When you start a business in Hawaiʻi, expanding to the main-land is just one of the milestones that might indicate success.
If your product or service is so well-loved locally that you have an opportunity to share it with new audiences, you have already achieved something that many business owners can only dream of. However, when faced with a mainland expansion, many business leaders find themselves compromising parts of their identities to appeal to a broader audience.
During Sun Noodle’s 40 years in business, it expanded from Hawai‘i to California and New Jersey, and earned the trust of customers from around the world. While it may seem daunting for local brands to appeal to main-land audiences, it also comes with an opportunity to showcase local values on a larger stage.
Here are five tips for Hawai‘i business leaders who want to adapt their local companies to a mainland audience or are struggling to succeed there:
Establish a Purpose
My father, Hidehito Uki, founded Sun Noodle with a dream of sharing authentic Japanese noodles and local products, such as saimin, with the rest of the world. That is our mission and the guiding force behind all of our decisions. Why do you do what you do? Identify your company’s purpose, vision and mission, and your role in Hawai‘i and on the mainland will become much clearer.
Invest in Culture
Your purpose and values don’t mean much if you are not operating in alignment with those values at all locations. At Sun Noodle, no matter how big our ‘ohana grows, we always promote respect, quality and the aloha spirit in everything we do.

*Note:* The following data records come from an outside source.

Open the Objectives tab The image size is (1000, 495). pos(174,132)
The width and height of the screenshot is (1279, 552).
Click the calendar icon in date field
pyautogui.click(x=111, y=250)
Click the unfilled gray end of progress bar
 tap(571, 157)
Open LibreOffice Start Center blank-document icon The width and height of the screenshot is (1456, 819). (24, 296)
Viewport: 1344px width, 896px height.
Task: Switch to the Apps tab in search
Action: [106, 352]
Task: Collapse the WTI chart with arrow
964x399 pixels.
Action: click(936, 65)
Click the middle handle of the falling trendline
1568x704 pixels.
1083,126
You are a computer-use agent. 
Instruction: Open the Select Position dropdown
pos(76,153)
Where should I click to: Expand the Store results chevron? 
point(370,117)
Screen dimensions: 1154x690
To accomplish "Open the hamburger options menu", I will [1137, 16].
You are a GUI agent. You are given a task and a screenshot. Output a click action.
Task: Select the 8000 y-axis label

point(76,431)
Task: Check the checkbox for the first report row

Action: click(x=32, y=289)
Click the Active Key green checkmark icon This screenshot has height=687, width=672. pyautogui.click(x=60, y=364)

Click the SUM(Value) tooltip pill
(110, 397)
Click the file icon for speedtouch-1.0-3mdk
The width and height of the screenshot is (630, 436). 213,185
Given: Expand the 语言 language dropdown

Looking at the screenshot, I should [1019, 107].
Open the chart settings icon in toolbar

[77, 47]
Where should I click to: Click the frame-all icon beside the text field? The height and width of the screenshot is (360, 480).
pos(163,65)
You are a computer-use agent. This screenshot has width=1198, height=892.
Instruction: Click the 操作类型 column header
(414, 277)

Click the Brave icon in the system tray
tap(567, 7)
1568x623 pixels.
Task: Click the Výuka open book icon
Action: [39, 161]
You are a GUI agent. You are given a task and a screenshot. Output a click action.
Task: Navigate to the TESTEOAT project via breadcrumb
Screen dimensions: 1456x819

Your company culture stems from your values and should be actively reinforced wherever possible. For example, to reward hard work and show appreciation, Sun Noodle highlights employee accomplishments in our monthly newsletters.
Share Your Roots
Being from Hawai‘i is not only a differentiator, it is also an opportunity to tell your company’s backstory and provide more context for customers. Why was this company started? Who are the founders? What are their motivations? The more your customers know about you, the more trust and loyalty you can build.
Know Your Audience
Just as Hawai‘i’s audience is unique, the mainland has different regions, dialects, trends and audiences to cater to. If you try to target everyone, you’re not targeting anyone. Treat each new region as unique and worthy of customization, whether that means starting a regional newsletter or developing a separate brand voice.
Listen to Your Employees
The people you hire in a new location will most likely have a deeper understanding of their region’s differences and nuances. Seek their opinions and feedback as an additional source of market research for local operations.